日本のメディアではあまり取り上げられていませんが、昨年末以来、英国の北アイルランドでの騒乱が激しさを増しています。きっかけは、12月3日、首府ベルファストの市議会が常時行ってきた英国旗、ユニオン・ジャックの掲揚を、祝日など年間17日に限定すると決定したことでした。これに反発した、英国への帰属を主張する人たちが市議会入り口にバリケードを作ったり、議員の事務所を襲撃するなど抗議活動を過激化させ、警察との衝突に至っています。なかには火炎瓶を投げつけられた女性警官もおり、北アイルランド警察庁の発表によると、2012年12月だけで29名の警官が負傷しました。

その正式名称が「グレートブリテン島および北アイルランド連合王国」というように、英国はイングランド、ウェールズ、スコットランド、そして北アイルランドから成る、形式上それらの地域が共通の国王(女王)を戴く連合王国(United Kingdom)です。ただし、連合王国は事実上イングランドによる支配を大前提としてきたため、他の地域ではロンドンへの反感も少なからずあります。なかでも、北アイルランドは血で血を洗う抗争を英国政府と繰り広げてきました。

北アイルランド:英国の「内なる植民地」の誕生

もともとアイルランド島は、12世紀以来、イングランド王が占領を目指して軍勢をたびたび送り続けた土地でした。その侵攻が本格化したのは、宗教改革が進行した16-17世紀。教皇権を否定したイングランドは、カソリックの信仰を守るアイルランドを占領して、その信仰を禁じるカソリック刑罰法を導入しました。さらに1649年には、清教徒革命を率いたクロムウェルにより、カソリック地主の土地はほぼ全て没収されました。宗教改革を契機に占領が本格化した背景には、やはりカソリックのスペインが、アイルランドと気脈を通じて英国を挟み撃ちにすることへの警戒があったともいわれます。
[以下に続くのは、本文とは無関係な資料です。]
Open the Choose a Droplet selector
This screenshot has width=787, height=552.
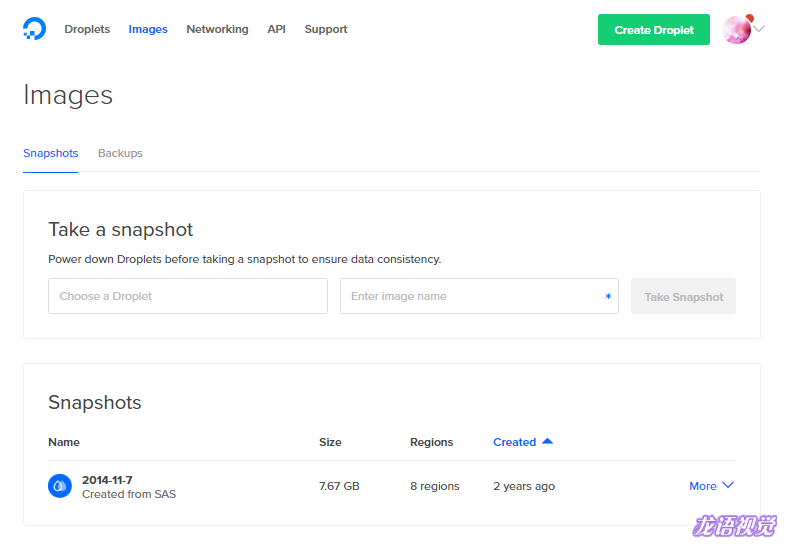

いずれにせよ、17世紀頃からのイングランド人の入植で、アイルランドは事実上英国の植民地となりました。その支配は社会の末端にまで行き渡り、プロテスタントの富裕な地主とカソリックの貧しい小作という経済格差が生まれただけでなく、その過程で英語が浸透し、アイルランド固有の言語であるゲール語は衰退しました。アイルランドは政治、軍事的にだけでなく、社会、経済、文化的にも、英国の支配にさらされたのです。そして1801年、アイルランド議会が廃止されたことで、アイルランドは完全に英国に併呑されたのです。
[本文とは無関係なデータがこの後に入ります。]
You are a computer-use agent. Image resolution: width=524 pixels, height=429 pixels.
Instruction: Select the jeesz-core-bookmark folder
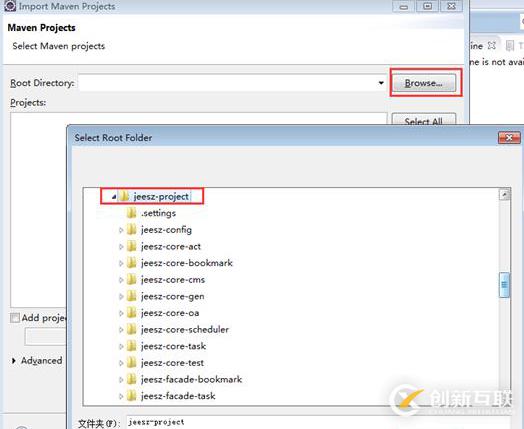[186, 263]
しかし、その後もアイルランド人の抵抗がやむことはありませんでした。1848年にはフランスの二月革命と第二共和制樹立に触発されたアイルランド青年団が、1868年には後のアイルランド共和国軍(IRA)の前身となるアイルランド共和同盟(IRB)が、それぞれ反乱を起こしています。これらの度重なる抵抗を受け、英国政府は19世紀の末ごろからアイルランドへの自治権付与を検討するようになります。これに危機感を募らせたのが、入植者の子孫である、当時のアイルランドにおける特権階級でした。アイルランドの圧倒的多数は英国支配に否定的で、もし自治権が付与されれば、立場が全く逆転してしまうことを恐れたのです。この頃から、アイルランド人のなかで英国への帰属を求めるプロテスタント中心のユニオニストと、独立を求めるカソリック中心のナショナリストの分裂が加速していきました。

この内部分裂は、その後のアイルランド共和国独立に尾を引くことになります。第一次世界大戦後、少なくともヨーロッパでは、「民族自決」がキーワードになりました。この国際潮流のもと、英国によるアイルランド支配が困難になったことは、不思議ではありません。ヴェルサイユ条約が調印された1919年、アイルランドのナショナリストたちが武装蜂起した独立戦争(英蘭戦争)の結果、1921年12月に英蘭条約が締結され、アイルランド自由国の独立が承認されたのです。しかし、これは英国君主を共通の君主とする英連邦のなかでの独立であったため、英国統治を願うユニオニストだけでなく、完全独立を求めるナショナリストからも不満が出ました。両者の反目が一層激化するなか、北東部6州で多数派だったユニオニストたちの求めにより、北アイルランドは英国の一部にとどまることになりました。これによって、アイルランド分断が決定付けられたのです。

テロと鎮圧、和平合意、そしてテロと鎮圧

その後、第二次世界大戦後の1949年、アイルランドは共和制国家として完全に独立を達成しました。一方、北アイルランドではカソリックが就職や居住で差別待遇を受ける二級市民の扱いを受け続けました。英国という近代議会制度が誕生した国でこれが可能となったのは、北アイルランドに関してはプロテスタントのユニオニストが多数派だったからです。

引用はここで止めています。